Osteoarthritis development is induced by increased dietary cholesterol and can be inhibited by atorvastatin in APOE*3Leiden.CETP mice—a translational model for atherosclerosis
- L M Gierman1,2,
- S Kühnast1,3,
- A Koudijs1,
- E J Pieterman1,
- M Kloppenburg2,
- G J V M van Osch4,
- V Stojanovic-Susulic5,
- T W J Huizinga2,
- H M G Princen1,
- A-M Zuurmond1
- 1TNO, Leiden, The Netherlands
- 2Department of Rheumatology, Leiden University Medical Center, Leiden, The Netherlands
- 3Department of Cardiology, Leiden University Medical Center, Leiden, The Netherlands
- 4 Department of Orthopaedics and Department Otorhinolaryngology, Erasmus MC, University Medical Center Rotterdam, Rotterdam, The Netherlands
- 5Janssen, a division of Johnson & Johnson, Pharmaceutical R&D, Malvern, Pennsylvania, USA
- Correspondence to Dr A-M Zuurmond, TNO, Zernikedreef 9, P.O. Box 2215, Leiden 2301 CE, The Netherlands;
- Accepted 1 April 2013
- Published Online First 26 April 2013
Objective Hypercholesterolaemia, a risk factor for atherosclerosis (ATH), has been suggested to have a role in the development of osteoarthritis (OA). To test this hypothesis, the effect of cholesterol and different cholesterol-lowering treatments on OA was investigated in a mouse model resembling human lipoprotein metabolism.
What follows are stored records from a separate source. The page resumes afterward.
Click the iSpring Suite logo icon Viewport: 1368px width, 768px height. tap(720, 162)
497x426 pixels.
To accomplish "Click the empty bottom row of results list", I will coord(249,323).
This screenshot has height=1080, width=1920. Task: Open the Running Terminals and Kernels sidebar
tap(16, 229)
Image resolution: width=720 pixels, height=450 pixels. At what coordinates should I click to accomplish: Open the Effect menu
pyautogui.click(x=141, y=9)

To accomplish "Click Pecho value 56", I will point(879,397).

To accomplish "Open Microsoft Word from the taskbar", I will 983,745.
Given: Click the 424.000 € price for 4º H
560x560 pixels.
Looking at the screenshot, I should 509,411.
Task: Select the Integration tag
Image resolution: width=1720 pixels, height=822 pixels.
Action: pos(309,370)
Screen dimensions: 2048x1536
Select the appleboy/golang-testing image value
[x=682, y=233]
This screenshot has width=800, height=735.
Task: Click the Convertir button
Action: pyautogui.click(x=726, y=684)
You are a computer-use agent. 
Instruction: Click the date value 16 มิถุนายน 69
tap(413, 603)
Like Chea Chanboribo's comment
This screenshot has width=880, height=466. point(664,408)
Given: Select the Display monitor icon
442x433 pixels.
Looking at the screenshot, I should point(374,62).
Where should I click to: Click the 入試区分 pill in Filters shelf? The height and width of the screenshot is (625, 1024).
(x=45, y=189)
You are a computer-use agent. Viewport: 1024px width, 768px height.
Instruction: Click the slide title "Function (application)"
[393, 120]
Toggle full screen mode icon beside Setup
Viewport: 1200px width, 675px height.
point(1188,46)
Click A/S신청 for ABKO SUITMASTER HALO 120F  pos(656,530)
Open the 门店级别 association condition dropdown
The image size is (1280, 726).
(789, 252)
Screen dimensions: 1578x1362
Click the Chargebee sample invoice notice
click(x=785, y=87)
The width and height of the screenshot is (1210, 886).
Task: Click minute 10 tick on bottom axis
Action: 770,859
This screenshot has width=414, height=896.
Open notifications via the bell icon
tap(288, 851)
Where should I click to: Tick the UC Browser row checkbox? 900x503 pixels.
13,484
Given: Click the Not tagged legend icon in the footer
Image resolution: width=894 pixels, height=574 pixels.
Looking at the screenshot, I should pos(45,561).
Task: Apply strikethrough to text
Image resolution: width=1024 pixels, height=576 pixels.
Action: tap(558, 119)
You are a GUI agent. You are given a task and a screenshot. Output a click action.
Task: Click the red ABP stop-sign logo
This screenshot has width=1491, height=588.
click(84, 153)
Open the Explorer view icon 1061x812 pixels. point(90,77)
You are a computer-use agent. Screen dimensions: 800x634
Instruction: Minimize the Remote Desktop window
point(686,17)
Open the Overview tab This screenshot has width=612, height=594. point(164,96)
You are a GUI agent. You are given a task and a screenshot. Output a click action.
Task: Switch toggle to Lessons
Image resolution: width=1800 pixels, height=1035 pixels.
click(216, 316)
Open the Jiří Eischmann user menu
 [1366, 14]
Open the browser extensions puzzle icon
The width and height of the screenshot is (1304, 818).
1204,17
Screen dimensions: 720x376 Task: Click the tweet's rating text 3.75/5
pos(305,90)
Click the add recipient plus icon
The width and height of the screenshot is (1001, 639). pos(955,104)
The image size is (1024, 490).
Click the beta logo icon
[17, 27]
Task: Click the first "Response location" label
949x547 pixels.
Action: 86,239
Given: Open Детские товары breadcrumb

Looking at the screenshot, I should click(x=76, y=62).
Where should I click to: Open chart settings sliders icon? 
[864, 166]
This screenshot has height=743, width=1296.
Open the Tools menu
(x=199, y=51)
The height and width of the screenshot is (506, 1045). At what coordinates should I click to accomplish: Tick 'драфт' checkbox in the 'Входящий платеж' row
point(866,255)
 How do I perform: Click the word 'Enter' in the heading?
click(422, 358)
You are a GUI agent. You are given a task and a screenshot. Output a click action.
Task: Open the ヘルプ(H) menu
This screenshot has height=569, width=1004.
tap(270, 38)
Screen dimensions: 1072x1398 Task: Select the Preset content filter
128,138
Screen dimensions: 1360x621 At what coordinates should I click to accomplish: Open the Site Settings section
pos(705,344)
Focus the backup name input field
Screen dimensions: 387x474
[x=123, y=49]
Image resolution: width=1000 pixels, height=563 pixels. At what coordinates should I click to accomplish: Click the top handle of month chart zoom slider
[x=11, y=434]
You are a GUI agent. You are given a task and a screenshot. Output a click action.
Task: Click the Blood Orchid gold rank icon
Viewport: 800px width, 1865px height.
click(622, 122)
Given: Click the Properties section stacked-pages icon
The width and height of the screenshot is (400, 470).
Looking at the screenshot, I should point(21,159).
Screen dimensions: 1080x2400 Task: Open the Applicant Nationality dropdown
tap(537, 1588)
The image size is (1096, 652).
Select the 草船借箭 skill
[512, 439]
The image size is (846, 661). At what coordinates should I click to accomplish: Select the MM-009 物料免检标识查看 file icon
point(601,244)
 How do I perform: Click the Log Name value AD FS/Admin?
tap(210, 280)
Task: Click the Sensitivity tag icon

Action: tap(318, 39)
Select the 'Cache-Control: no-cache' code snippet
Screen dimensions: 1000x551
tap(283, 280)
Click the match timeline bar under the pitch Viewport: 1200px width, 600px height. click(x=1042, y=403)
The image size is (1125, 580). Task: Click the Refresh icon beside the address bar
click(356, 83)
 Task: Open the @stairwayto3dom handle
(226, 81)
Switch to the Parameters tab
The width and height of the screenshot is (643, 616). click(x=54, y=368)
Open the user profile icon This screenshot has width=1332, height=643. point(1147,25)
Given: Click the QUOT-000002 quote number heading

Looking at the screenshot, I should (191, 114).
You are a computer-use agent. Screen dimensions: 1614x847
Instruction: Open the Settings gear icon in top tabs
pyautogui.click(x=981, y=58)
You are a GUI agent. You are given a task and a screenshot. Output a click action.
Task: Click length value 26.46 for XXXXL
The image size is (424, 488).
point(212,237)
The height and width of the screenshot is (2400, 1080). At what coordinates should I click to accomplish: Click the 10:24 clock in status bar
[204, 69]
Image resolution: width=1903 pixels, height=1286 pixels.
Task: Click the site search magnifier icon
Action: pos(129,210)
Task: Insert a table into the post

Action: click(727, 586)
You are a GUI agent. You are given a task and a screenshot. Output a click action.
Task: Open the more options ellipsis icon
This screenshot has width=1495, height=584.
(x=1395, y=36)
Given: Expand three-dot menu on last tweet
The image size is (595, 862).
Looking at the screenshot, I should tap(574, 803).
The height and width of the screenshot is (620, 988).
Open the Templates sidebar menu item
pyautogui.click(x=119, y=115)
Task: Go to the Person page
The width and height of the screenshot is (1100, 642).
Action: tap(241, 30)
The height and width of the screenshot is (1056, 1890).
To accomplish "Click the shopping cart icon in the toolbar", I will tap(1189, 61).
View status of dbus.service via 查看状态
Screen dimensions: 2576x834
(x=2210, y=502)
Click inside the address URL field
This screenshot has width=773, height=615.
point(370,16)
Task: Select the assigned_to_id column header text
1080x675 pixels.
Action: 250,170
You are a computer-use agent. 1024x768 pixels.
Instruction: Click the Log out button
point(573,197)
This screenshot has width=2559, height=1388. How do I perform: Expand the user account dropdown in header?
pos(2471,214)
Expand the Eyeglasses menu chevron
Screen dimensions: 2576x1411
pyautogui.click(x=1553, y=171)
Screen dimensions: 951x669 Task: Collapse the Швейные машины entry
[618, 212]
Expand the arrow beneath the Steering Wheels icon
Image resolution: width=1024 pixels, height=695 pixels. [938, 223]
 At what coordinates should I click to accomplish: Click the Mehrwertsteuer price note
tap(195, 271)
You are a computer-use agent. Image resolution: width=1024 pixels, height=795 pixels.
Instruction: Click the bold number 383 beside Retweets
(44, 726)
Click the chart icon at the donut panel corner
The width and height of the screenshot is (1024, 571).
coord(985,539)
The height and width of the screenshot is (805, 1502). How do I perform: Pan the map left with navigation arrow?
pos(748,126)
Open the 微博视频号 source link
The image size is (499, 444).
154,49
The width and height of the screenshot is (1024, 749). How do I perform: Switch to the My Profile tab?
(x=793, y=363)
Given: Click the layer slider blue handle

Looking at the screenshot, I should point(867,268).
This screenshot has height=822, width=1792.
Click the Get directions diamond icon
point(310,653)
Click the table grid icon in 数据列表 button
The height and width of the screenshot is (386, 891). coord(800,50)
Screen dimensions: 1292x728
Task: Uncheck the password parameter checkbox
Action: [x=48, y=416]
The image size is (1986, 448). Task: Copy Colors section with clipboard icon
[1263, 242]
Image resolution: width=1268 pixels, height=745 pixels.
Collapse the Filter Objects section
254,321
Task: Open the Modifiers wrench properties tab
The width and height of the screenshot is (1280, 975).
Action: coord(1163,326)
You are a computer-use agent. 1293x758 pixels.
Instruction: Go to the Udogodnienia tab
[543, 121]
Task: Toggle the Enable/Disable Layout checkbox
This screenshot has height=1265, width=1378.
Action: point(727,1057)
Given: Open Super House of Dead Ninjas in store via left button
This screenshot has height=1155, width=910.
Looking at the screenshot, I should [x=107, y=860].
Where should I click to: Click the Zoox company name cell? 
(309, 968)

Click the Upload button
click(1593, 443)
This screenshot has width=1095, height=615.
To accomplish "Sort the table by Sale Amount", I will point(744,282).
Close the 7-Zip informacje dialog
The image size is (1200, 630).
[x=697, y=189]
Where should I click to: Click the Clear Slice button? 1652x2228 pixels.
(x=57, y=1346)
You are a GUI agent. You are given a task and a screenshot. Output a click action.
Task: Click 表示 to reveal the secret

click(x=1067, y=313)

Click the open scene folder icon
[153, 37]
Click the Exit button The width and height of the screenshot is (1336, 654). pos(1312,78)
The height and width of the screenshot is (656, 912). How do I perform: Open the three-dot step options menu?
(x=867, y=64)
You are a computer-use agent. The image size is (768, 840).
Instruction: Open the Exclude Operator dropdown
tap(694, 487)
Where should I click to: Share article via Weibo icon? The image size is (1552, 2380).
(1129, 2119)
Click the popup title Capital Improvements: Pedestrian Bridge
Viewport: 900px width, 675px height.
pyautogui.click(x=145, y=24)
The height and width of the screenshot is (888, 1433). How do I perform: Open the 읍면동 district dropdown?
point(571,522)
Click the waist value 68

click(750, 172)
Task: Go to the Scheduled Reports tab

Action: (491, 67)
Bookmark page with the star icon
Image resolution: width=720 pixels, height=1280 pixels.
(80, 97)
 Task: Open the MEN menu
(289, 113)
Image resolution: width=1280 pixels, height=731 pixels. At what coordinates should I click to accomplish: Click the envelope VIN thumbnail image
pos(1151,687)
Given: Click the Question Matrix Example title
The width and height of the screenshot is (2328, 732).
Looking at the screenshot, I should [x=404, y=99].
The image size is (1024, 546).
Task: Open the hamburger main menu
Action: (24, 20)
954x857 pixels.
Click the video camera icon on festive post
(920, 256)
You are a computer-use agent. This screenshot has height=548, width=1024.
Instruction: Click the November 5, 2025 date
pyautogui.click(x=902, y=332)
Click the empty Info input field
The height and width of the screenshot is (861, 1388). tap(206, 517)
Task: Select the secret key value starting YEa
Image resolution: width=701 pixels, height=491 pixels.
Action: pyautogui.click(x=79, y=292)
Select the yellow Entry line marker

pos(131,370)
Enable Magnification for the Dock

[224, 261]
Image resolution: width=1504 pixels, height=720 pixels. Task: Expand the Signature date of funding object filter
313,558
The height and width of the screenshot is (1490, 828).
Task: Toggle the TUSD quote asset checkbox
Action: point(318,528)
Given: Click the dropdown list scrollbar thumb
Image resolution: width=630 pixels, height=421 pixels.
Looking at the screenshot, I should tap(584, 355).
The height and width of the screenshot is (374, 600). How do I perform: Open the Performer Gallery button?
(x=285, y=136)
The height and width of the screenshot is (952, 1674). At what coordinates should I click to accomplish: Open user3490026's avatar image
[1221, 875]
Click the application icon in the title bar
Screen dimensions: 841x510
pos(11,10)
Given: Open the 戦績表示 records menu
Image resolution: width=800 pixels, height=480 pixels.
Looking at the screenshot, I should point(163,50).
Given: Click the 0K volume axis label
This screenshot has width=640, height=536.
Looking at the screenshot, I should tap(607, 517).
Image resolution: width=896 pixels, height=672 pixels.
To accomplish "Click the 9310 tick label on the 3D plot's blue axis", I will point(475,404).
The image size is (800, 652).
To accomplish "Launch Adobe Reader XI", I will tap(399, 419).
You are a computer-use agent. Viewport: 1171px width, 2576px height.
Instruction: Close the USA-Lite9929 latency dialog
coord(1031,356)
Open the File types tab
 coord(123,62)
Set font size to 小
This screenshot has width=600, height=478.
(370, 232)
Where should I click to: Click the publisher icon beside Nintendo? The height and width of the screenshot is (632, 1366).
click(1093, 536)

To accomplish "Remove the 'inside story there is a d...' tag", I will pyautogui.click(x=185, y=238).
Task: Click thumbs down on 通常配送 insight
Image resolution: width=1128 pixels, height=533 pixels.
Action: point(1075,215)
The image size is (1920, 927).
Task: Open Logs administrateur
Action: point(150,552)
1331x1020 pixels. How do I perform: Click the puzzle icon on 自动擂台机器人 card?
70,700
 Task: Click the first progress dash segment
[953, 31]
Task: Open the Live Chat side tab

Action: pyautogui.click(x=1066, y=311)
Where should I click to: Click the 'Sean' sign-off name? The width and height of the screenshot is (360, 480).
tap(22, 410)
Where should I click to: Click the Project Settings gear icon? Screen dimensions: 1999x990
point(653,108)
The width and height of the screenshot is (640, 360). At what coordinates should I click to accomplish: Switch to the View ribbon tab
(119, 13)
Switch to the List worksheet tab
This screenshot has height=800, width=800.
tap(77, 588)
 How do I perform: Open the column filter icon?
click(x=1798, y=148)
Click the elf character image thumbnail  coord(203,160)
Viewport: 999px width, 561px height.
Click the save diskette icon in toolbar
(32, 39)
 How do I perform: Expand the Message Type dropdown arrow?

Methods Female ApolipoproteinE*3Leiden.human Cholesteryl Ester Transfer Protein mice received a western-type diet with 0.1% (w/w) cholesterol (LC), 0.3% (w/w) cholesterol alone (HC) or treated with 3 mg/kg/day atorvastatin or 0.3 mg/kg/day ezetimibe. One group remained on chow (control). After 39 weeks, OA grades of the knees and the extent of ATH were determined. Plasma cholesterol levels were measured throughout the study.
Results LC and HC groups developed significantly more OA at the medial side than the control group in a dose-dependent manner. Atorvastatin but not ezetimibe treatment significantly suppressed OA development. As expected, features of ATH were significantly increased in the LC and HC groups compared with the control group and suppressed by atorvastatin (48%) and ezetimibe (55%) treatment. There were significant correlations between the development of OA on the medial side of the joint and cholesterol exposure (r=0.4) or ATH features (r=0.3).
Conclusions Dietary cholesterol and accordingly increased plasma levels play a role in the development of OA. The correlation found between OA, cholesterol and ATH demonstrates that these variables are connected, but indicates the contribution of other ongoing processes in the development of OA. The suppressive effect on OA development of atorvastatin but not of ezetimibe, which had similar cholesterol exposure levels, corroborates these findings.